Foto von Gabrielle Henderson auf Unsplash
In schwierigen Lebensphasen und Krisen sind Menschen häufig auf die Unterstützung anderer angewiesen. Junge Erwachsene, deren Kindheit und Jugend von komplexen familiären Herausforderungen geprägt war, sehen sich allerdings häufig mit einem reduzierten sozialen Netz konfrontiert. Gleichzeitig kann es schnell passieren, dass eine Krise der nächsten folgt. So kann durch den Verlust einer Ausbildungs- oder Arbeitsstelle rasch auch die Wohnsituation gefährdet sein [5] – insbesondere dann, wenn aufgrund atypischer Erwerbstätigkeiten, in welchen sich Junge Erwachsene häufig wiederfinden [4], kaum Geld angespart werden konnte.
Eine Möglichkeit der Unterstützung soll hier die 2021 etablierte Servicestelle U25 bieten, welche „Leistungen des AMS Wien, der MA 40 der Stadt Wien und weiterer Kooperationspartner:innen (wie Fonds Soziales Wien, Koordinationsstelle Jugend-Bildung-Beschäftigung, Koordinationsstelle AusBildung bis 18 Wien, usw.)“ an einem Ort vereint, um Jugendlichen und Jungen Erwachsenen zwischen 15 und 25 Jahren umfassende Unterstützung zu bieten. [1]
Diesen Monat haben wir drei Junge Erwachsene zum Interview getroffen, und sie nach ihren Erfahrungen mit dem U25 gefragt:
Max[i] hat den Großteil seiner Kindheit und Jugend in stationärer Betreuung der Kinder- und Jugendhilfe (KJH) verbracht.
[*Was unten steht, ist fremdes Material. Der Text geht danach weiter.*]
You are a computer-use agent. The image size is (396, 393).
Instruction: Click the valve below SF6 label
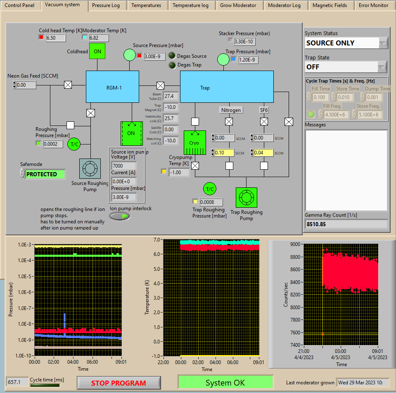click(264, 122)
Seine Geschichte ist gekennzeichnet von familiären Problemen. Als Teenager wird er drogenabhängig, kann keinen Ausbildungsplatz halten. Heute ist er clean – aber abgeschlossene Ausbildung hat er keine. Verletzt, verwundert und wütend erzählt er davon, wie seine KJH-Einrichtung seine Betreuung einen Tag vor seinem 18. Geburtstag beendete: weil sie ab morgen nicht mehr dafür finanziert würden.
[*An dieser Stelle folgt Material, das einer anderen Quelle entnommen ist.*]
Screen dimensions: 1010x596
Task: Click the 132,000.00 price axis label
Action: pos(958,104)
Max ist heute keine zwanzig Jahre alt, sein höchster Bildungsabschluss ist die Pflichtschule, er ist aktuell wohnungs- und arbeitslos.
Vor zwei Monaten hat er einen Antrag auf Mindestsicherung bei der MA 40 gestellt. Ein Sozialarbeiter der Wohnungslosenhilfe hat ihm dabei geholfen. Allein hätte er das nicht geschafft, sagt er. Zurzeit ist der Antrag noch in Bearbeitung. Sie haben nach fehlenden Dokumenten gefragt – ihm ist nicht klar, worum es geht. Im Gespräch stellt sich heraus, dass es um sein Erspartes geht. Die KJH spart Familienbeihilfe und andere Beträge (z.B. (Halb-)Waisenpensionen) für ihre Klient:innen an. Nach dem Auszug, meist mit Volljährigkeit, werden ihnen diese übergeben. Dies soll ihnen den oftmals allein zu bewältigenden Start ins Erwachsenenleben etwas erleichtern. Bei manchen Jungen Erwachsenen kann hier, vor allem wenn sie viele Jahre in Betreuung waren, eine beachtliche Summe zusammenkommen. Ein Antrag auf Wiener Mindestsicherung ist allerdings nur möglich, wenn die Person maximal € 6.935,04 an verwertbarem Vermögen besitzt [3] – das übersteigt sein Erspartes. Da Max aber aktuell keinen Anspruch auf finanzielle Unterstützung durch das AMS hat, müsste er also – so sieht es das System vor – zuerst von seinem Ersparten leben, bis er diese Vermögensfreibetragsgrenze unterschreitet, um Mindestsicherung beziehen zu können. Dies hieße allerdings auch, dass er sich selbst versichern müsste – denn ohne AMS- und Mindestsicherungsbezüge hat Max aktuell keinen Versicherungsschutz.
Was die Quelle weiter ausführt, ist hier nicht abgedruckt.